Acá ya podemos instalar una primera convicción: el objetivo del método es que absolutamente todos y todas puedan sumarse a la organización. “Cada uno de ustedes, cada uno de los 42 millones de argentinos, tiene un dirigente adentro”, dijo Cristina el 10 de diciembre de 2015. La política convencional reniega de esta proposición. Reniegan de ella los guionistas de series políticas que miran los periodistas (House of cards, Veep, Game of thrones, Borjen), reniegan los armadores, los socialdemócratas eternamente enamorados del pacto y la traición en cualquiera de sus formas y en cualquiera de sus siglas partidarias. Todo ellos dirán: oh, bella afirmación la de Cristina, pero es exagerada, es falsa, es retórica, es romántica. Pero el método de Hurlingham comienza por tomarse en serio esa frase. Los doscientos mil vecinos de Hurlingham tienen un dirigente adentro, es decir, deben ser considerados proto-militantes nuestros. ¡Qué locura vanguardista! Puede ser, pero, ¡qué distinto se ve Hurlingham ahora, cuando partimos de la espectacular hipótesis de que, de alguna manera todavía por definirse, todos los habitantes, todos, pueden militar, es decir, autotransformarse en algo mejor y algo diferente a meros “vecinos” con sus lamentadas “demandas a los gobernantes”!

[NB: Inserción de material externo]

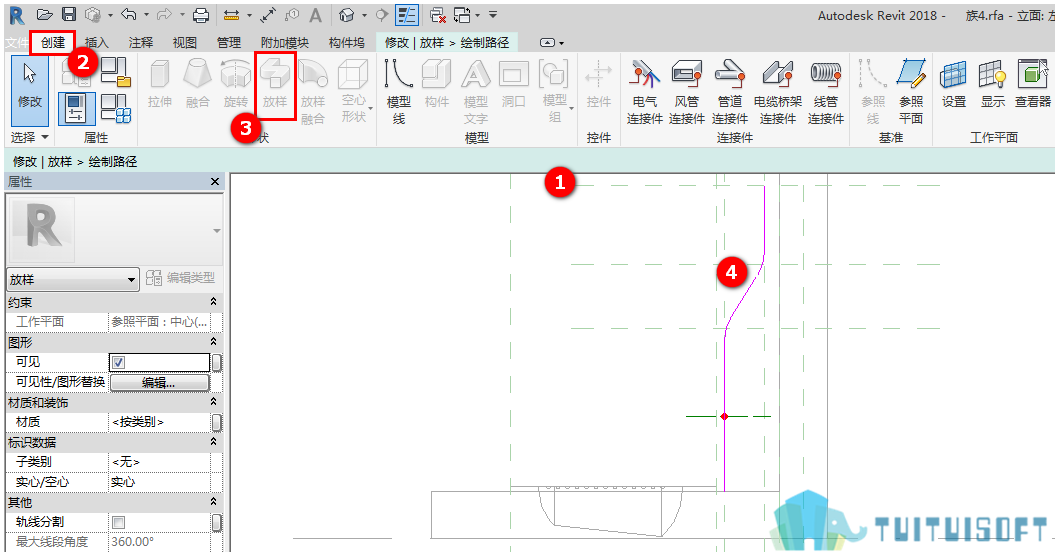Click the 编辑类型 edit type button
This screenshot has width=1058, height=557.
coord(181,277)
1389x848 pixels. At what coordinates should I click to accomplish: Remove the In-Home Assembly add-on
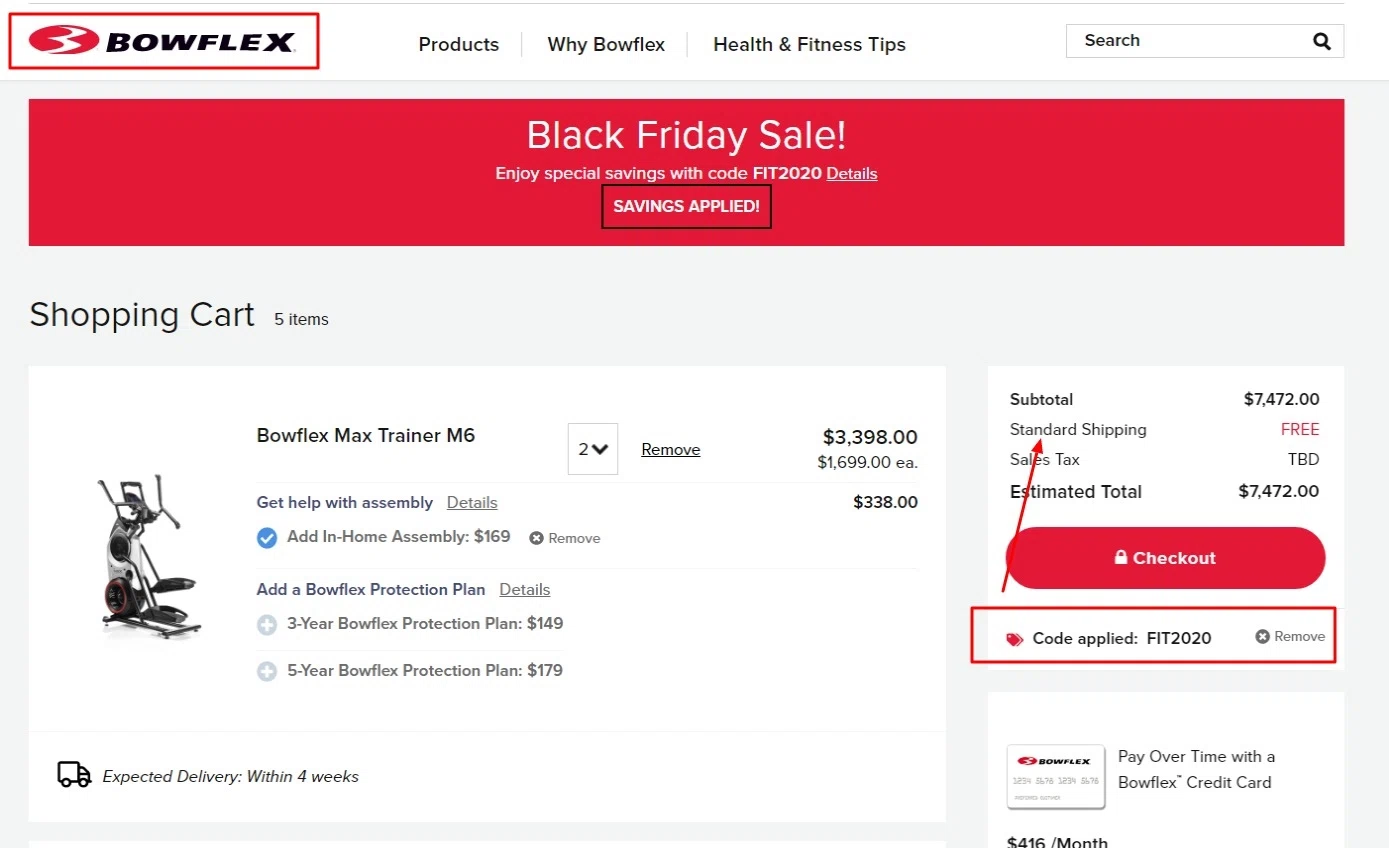point(565,538)
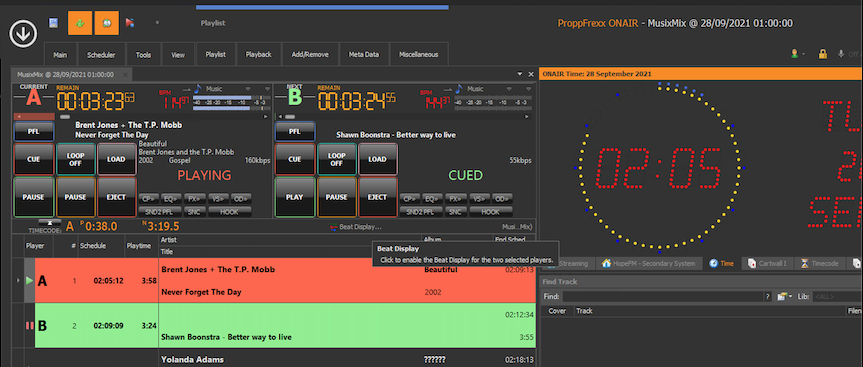863x367 pixels.
Task: Open the Scheduler ribbon tab
Action: (101, 54)
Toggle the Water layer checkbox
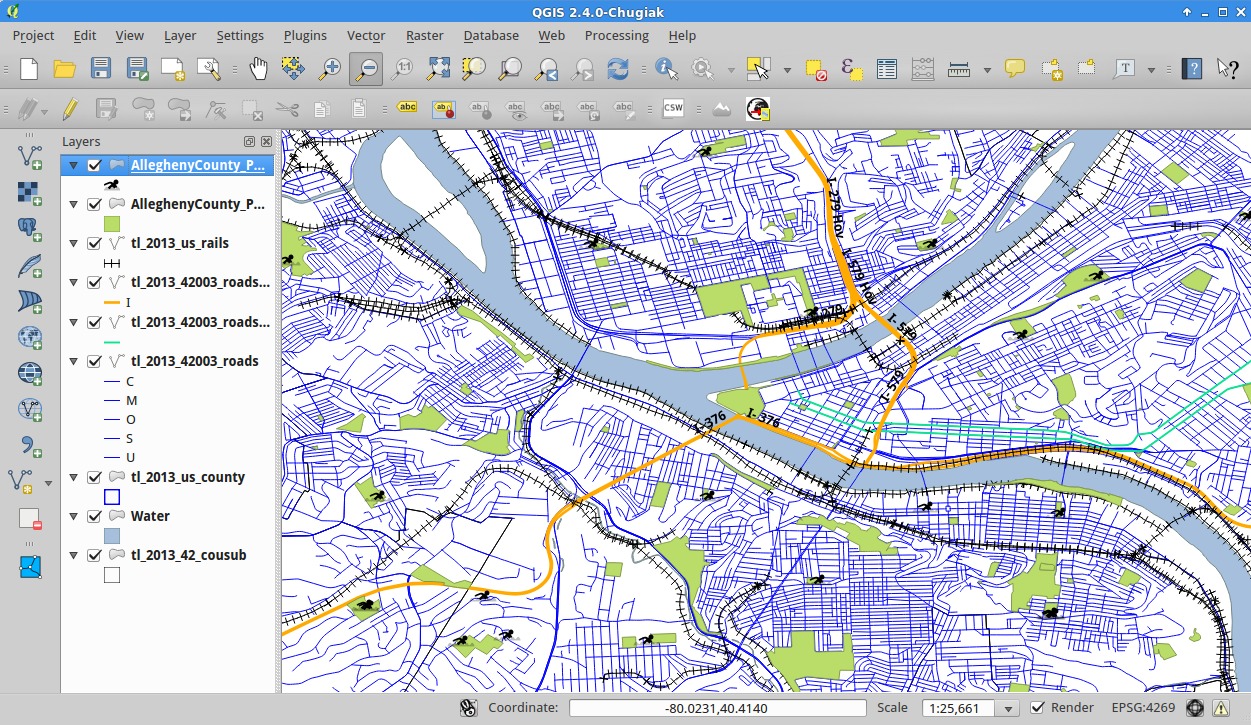This screenshot has height=725, width=1251. click(95, 516)
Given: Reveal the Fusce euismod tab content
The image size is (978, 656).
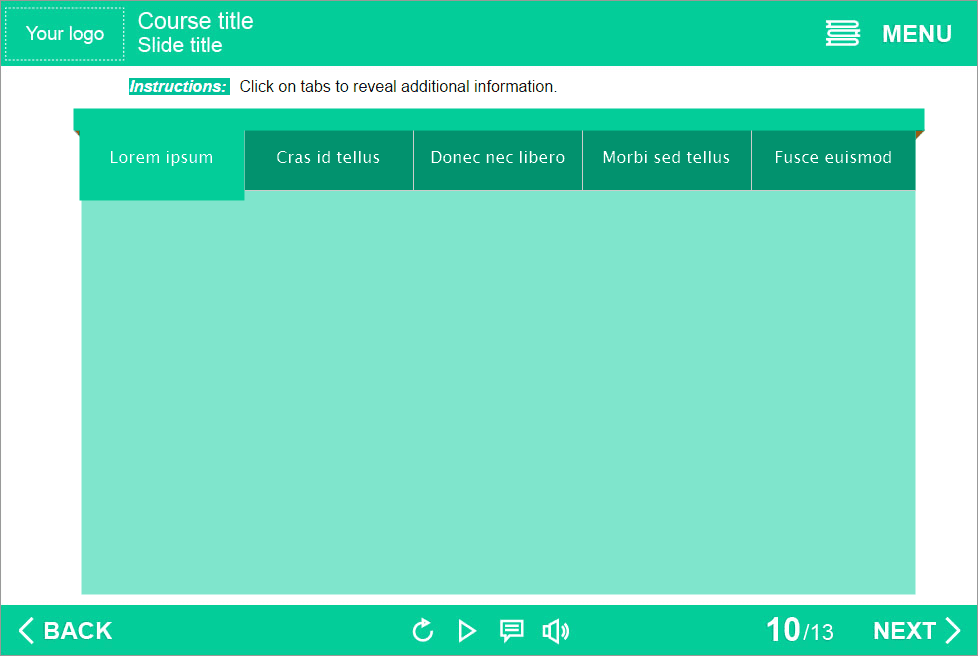Looking at the screenshot, I should 833,158.
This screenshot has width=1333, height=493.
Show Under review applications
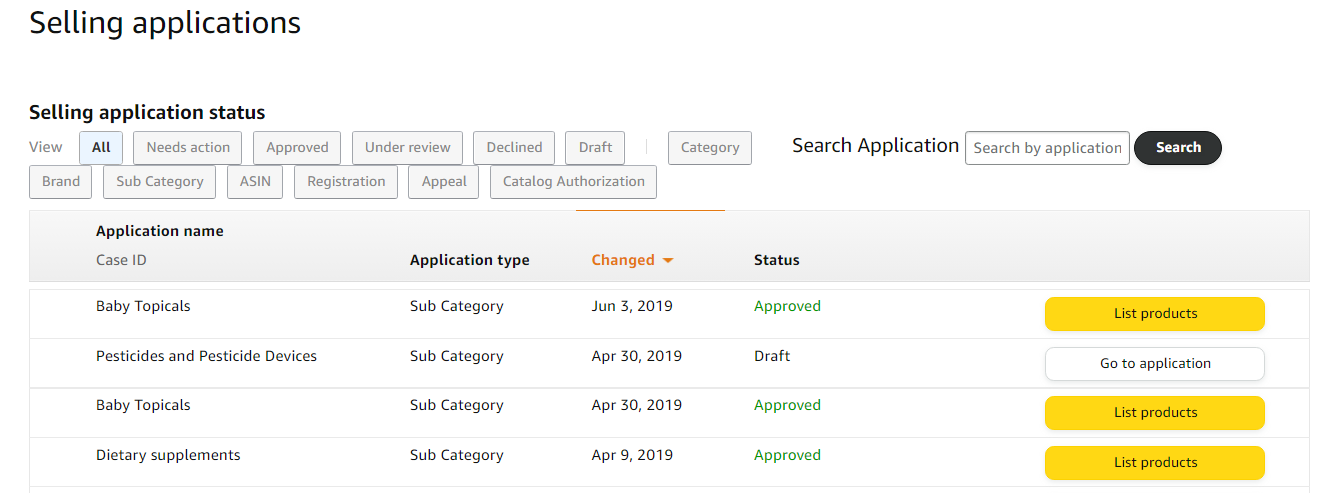407,148
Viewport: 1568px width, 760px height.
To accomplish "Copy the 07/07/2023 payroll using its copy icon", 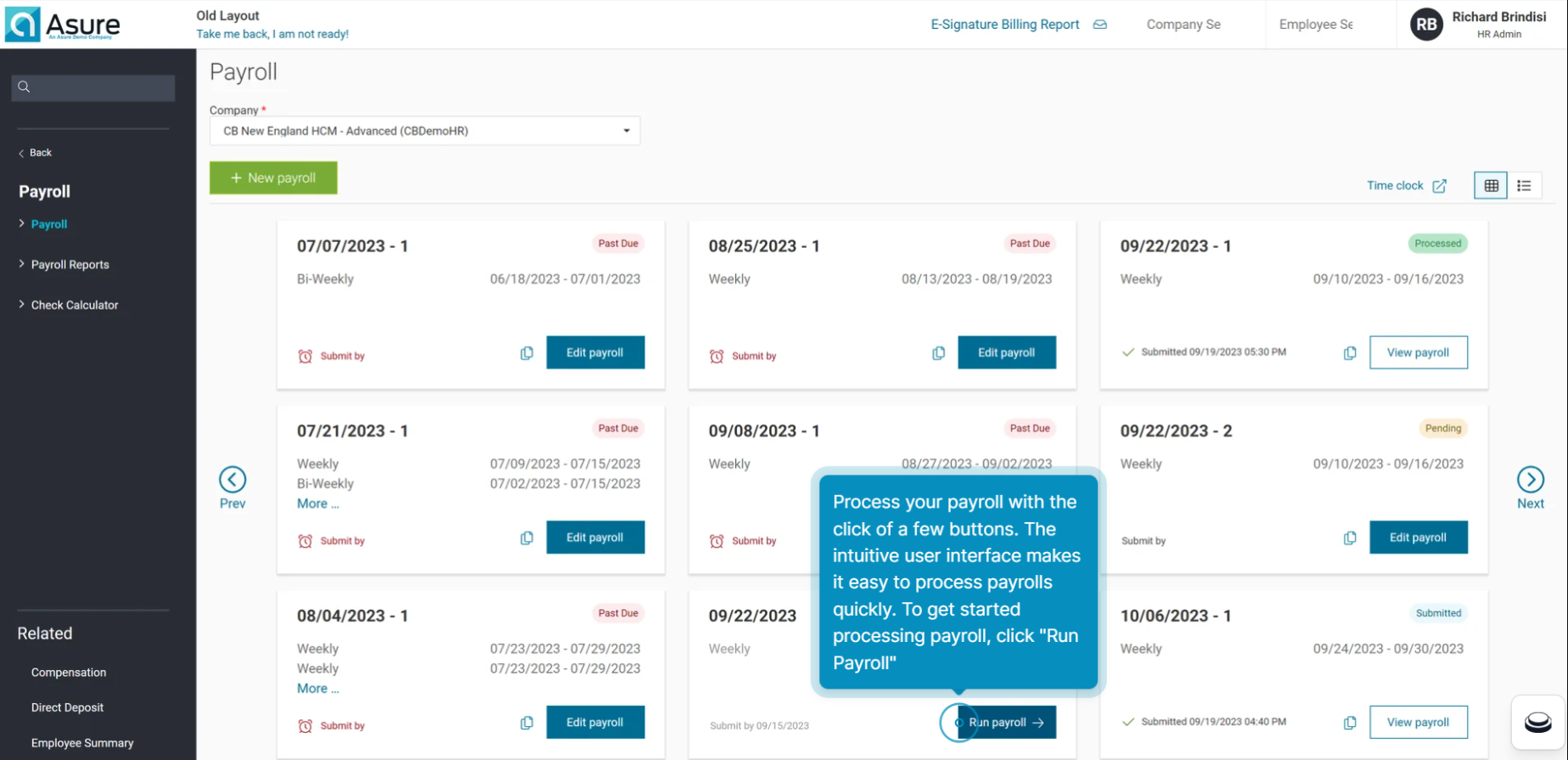I will coord(526,353).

¡Así es como se pierden las elecciones!, exclaman los armadores, cuya impaciencia no tiene parangón. No hay que oírlos por el momento (ni nunca), puesto que nuestro punto no es en este caso el electoral, y puesto que los armadores no saben qué significa ganar, fuera de la admisión más bien tosca, espiritualmente depresiva, de que es forzoso imponerse sobre otro. Lo que en todo caso se ha vuelto notable es que tenemos definido un objetivo (que militen todos, el auténtico reverso de la consigna del 2001) y un campo de acción: todos los vecinos. Pero “todos” parece demasiado vasto, y a primera vista poco inteligente: lo racional sería comenzar por los más ideológicamente afines. Sin lugar a duda, estos vecinos más fácilmente convertibles en militantes son los vecinos kirchneristas, peronistas, etc. Así ha nacido la herramienta clave, el padrón.

¿Qué es el padrón? El listado donde iremos a buscar a nuestros vecinos proto-militantes. Con respecto al padrón electoral, tiene una primera diferencia sensible, que es su recorte de tipo político. El padrón electoral contiene todas las personas habilitadas para votar. El padrón de la organización resulta más chico: contiene todas las personas potencialmente aptas para militar. ¿Qué debemos hacer con este padrón de proto-militantes? ¡Ir a buscarlos, sin duda! Llamarlos por teléfono, pero sobre todo visitarlos en sus casas, persuadirlos de que militen. Para la sumatoria de votos, el tiempo suele ser escaso, pero para la sumatoria de militantes debe considerarse infinito. Un sacerdocio. Hay también una mística de la persuasión, que los periodistas desconocen en sus patéticos elogios de la “rosca”: hay que imaginarse las palabras, la conducta ejemplar, el entusiasmo que hacen falta para que una persona convenza a otra, en el país de los 30 mil compañeros detenidos-desaparecidos, que hay que militar, que es sano hacerlo, que el mejor lugar para los jóvenes (como dijo Cristina), para todos, es la política. No hay nada más elevado ni más exigente que este diálogo (porque “llevar” a alguien que sólo anhela ser candidato, que pretende obtener un cargo, no requiere de ningún atributo demasiado vistoso, fuera del hecho de poseer la famosa “lapicera”). A fin de cuentas, la comunidad organizada está compuesta de militantes; invertir tiempo en ellos, todo el tiempo del mundo, es construir la utopía en tiempo presente, y esta frase de estilo endulzado se vuelve de pronto muy literal.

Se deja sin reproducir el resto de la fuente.